• [Exercise details]: Range to reproduce from the entries below: the line with "Select the Zite Plus logo thumbnail image", the line with "You are a computer-use agent. 1616x824", and every line in between. Give them exactly and give nothing else.

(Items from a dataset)
......
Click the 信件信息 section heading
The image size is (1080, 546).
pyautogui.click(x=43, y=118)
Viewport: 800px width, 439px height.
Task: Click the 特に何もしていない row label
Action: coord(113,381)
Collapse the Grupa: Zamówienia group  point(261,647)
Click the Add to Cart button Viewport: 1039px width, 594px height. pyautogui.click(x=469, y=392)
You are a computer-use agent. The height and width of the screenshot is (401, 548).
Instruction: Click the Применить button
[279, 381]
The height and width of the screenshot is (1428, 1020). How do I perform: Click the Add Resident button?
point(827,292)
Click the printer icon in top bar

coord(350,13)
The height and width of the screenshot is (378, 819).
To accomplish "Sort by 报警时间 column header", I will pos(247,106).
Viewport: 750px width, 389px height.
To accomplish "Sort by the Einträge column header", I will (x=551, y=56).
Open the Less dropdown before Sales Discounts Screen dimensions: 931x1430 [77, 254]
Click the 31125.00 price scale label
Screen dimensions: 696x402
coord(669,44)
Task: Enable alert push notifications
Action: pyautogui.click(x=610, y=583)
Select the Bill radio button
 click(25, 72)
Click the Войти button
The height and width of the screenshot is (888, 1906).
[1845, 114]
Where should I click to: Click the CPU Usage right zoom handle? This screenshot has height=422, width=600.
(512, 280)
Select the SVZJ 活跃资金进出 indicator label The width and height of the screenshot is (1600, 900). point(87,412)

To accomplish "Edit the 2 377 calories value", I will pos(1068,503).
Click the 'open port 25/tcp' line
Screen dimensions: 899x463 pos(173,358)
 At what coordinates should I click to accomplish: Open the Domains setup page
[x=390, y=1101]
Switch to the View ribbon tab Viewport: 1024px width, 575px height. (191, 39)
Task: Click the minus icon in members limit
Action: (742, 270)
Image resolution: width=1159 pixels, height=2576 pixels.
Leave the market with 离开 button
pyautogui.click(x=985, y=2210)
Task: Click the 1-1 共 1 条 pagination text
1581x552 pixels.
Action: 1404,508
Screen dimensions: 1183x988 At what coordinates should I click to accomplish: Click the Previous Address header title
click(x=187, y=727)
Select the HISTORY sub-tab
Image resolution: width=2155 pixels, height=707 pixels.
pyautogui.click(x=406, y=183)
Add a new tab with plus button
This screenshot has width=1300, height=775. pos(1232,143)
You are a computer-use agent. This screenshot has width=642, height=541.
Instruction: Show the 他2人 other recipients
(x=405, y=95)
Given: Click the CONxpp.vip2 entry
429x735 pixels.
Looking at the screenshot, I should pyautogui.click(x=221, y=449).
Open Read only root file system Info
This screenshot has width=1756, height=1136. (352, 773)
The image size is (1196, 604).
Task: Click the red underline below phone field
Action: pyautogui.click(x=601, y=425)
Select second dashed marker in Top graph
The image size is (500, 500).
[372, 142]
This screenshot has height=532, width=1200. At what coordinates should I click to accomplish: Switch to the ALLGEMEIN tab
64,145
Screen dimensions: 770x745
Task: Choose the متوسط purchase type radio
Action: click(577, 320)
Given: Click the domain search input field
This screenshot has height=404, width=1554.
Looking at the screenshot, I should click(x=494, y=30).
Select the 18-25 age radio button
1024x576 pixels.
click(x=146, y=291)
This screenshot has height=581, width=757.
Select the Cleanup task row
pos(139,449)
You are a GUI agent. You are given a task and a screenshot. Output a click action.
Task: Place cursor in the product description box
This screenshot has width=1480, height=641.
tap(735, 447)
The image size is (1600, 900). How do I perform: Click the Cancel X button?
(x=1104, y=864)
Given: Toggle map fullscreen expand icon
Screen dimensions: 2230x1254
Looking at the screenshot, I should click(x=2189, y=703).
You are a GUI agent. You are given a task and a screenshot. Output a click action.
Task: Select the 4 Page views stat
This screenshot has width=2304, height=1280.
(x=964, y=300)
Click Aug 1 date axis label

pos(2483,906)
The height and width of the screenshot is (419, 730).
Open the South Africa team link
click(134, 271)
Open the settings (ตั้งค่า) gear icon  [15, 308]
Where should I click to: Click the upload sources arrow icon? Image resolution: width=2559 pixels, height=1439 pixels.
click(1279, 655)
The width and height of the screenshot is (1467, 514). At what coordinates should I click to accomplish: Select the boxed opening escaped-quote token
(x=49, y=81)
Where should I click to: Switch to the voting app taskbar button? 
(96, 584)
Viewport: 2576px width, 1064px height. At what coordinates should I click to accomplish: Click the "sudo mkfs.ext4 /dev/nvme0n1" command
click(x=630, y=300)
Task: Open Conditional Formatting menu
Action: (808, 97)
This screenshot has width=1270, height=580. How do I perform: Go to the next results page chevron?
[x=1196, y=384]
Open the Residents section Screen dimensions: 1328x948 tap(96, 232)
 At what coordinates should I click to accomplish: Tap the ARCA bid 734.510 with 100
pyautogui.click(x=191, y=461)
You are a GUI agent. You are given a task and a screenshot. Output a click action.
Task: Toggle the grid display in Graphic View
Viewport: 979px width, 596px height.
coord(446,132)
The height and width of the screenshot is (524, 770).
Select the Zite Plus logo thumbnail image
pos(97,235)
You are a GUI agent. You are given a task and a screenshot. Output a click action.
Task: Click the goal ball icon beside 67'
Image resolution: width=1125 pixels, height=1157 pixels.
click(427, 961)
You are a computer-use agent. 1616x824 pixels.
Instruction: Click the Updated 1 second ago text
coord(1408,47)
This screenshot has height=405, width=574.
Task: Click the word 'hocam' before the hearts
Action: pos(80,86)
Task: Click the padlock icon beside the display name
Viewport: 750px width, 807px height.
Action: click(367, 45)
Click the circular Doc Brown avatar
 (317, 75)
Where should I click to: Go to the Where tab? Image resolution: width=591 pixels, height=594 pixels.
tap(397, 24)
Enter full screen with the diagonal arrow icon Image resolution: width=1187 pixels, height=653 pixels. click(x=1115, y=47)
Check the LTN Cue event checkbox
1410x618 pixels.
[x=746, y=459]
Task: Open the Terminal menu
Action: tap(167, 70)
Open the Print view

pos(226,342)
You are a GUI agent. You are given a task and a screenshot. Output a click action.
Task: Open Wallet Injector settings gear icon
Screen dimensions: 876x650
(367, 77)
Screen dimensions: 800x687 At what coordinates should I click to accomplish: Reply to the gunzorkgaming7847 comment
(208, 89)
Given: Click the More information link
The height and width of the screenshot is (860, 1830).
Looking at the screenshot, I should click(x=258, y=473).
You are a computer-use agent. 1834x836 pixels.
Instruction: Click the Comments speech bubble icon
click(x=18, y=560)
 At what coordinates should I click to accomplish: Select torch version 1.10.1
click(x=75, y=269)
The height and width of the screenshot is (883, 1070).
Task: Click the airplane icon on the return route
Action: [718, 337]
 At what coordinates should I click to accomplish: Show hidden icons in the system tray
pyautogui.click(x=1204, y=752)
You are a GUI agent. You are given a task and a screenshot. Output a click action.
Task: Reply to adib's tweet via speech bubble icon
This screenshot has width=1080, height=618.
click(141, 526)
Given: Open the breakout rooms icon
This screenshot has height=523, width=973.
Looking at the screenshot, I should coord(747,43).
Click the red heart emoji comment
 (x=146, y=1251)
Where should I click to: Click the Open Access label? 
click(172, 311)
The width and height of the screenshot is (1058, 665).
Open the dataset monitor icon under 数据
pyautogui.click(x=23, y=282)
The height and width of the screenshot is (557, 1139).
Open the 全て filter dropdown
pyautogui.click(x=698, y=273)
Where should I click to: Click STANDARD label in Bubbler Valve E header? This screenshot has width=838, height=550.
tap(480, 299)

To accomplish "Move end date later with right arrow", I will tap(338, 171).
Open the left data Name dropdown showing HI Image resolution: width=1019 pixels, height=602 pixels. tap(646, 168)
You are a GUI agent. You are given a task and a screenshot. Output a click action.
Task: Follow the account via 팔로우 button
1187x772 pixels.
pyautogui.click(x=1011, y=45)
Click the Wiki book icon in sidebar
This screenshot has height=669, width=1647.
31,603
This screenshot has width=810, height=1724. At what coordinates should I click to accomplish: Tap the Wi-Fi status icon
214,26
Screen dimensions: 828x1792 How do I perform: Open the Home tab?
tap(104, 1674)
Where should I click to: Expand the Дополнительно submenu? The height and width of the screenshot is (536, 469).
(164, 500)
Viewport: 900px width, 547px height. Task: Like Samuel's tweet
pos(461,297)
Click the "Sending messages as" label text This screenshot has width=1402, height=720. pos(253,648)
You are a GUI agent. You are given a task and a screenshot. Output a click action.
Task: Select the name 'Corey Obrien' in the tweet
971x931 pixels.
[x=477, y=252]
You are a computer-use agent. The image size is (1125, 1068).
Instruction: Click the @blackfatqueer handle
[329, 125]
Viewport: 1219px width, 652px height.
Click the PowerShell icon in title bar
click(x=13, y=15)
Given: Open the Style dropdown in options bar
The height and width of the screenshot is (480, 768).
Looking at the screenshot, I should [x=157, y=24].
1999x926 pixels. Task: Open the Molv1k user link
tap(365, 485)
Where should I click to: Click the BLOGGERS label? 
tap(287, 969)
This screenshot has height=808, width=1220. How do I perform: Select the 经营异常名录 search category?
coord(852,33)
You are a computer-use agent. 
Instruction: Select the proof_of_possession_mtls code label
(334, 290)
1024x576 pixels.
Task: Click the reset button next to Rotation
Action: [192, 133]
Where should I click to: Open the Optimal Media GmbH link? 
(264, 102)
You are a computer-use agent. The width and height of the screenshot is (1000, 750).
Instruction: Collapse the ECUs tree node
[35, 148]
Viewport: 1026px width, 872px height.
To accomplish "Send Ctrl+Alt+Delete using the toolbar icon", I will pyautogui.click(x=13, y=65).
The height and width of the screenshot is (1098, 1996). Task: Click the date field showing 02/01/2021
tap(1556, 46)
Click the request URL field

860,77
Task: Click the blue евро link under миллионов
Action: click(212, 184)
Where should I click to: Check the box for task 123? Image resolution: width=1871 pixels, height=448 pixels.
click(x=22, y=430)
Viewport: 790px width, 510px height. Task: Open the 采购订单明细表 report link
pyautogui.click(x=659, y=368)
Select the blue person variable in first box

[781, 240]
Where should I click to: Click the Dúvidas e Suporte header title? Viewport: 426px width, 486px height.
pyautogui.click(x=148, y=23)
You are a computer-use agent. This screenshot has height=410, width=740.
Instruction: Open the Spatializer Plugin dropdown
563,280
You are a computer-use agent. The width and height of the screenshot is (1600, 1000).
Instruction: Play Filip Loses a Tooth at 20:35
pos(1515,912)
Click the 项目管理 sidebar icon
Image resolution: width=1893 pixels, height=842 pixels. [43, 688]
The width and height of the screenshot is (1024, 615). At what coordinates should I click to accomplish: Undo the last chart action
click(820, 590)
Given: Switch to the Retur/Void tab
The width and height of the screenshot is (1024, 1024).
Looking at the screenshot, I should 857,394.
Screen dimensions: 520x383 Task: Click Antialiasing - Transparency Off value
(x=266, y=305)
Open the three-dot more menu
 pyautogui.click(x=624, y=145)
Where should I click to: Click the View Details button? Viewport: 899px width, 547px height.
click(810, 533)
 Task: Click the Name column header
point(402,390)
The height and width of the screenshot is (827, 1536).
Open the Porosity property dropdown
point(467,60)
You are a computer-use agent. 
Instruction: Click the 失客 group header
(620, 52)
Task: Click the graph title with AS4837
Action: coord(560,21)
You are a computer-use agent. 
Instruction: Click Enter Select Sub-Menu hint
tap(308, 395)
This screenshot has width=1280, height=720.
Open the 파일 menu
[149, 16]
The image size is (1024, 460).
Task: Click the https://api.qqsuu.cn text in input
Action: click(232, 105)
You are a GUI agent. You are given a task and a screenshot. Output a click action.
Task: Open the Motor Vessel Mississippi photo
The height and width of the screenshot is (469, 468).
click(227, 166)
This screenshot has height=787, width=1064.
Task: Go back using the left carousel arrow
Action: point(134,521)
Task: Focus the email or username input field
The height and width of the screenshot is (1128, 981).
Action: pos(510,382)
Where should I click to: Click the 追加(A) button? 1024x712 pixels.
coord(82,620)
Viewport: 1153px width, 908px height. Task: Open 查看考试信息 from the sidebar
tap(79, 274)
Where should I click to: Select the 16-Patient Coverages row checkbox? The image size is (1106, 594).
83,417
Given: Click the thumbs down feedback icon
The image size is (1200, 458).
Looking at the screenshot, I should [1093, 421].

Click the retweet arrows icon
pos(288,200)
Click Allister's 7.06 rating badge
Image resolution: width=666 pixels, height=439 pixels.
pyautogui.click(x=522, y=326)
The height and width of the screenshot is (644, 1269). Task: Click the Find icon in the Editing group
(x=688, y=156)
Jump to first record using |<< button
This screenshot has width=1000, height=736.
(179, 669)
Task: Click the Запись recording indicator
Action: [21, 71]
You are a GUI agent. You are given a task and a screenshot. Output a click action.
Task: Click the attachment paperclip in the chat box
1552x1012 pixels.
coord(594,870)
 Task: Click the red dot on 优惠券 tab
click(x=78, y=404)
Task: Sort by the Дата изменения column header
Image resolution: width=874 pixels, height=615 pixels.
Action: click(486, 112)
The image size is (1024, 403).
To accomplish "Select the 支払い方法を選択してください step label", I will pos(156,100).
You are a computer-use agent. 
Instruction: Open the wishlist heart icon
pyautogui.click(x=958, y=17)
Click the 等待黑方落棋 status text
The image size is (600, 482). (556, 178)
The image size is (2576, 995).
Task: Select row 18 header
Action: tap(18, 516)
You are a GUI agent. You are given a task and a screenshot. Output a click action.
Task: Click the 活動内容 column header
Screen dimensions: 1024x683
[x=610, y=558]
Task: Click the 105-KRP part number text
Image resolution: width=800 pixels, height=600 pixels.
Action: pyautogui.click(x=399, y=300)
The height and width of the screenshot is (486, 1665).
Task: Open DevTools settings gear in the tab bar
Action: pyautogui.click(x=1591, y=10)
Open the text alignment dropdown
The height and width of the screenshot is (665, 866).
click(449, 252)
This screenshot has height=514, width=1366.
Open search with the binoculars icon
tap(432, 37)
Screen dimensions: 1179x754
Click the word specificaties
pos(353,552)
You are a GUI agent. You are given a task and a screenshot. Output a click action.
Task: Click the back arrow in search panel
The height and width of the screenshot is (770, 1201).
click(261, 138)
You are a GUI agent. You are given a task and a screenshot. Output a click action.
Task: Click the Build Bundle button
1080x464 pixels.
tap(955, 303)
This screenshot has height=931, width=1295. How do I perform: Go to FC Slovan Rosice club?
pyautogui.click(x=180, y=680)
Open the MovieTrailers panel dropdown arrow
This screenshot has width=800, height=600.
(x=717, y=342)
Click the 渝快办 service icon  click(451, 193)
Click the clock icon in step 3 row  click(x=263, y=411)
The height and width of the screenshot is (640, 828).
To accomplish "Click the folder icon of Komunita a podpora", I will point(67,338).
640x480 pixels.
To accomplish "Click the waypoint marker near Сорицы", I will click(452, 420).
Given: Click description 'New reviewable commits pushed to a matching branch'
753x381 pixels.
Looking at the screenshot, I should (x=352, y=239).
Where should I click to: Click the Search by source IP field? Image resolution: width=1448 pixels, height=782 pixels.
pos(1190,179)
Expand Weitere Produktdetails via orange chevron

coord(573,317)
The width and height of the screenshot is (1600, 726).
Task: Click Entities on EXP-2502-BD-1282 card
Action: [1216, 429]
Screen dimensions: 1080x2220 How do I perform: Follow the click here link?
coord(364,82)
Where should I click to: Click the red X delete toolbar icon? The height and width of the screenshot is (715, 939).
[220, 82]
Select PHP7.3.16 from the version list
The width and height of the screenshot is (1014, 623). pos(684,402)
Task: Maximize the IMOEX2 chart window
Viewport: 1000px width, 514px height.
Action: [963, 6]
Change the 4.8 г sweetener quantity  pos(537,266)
......
• [Output of the exercise]:
Select the Zite Plus logo thumbnail image
pos(97,235)
You are a GUI agent. You are given a task and a screenshot. Output a click action.
Task: Click the goal ball icon beside 67'
Image resolution: width=1125 pixels, height=1157 pixels.
click(427, 961)
You are a computer-use agent. 1616x824 pixels.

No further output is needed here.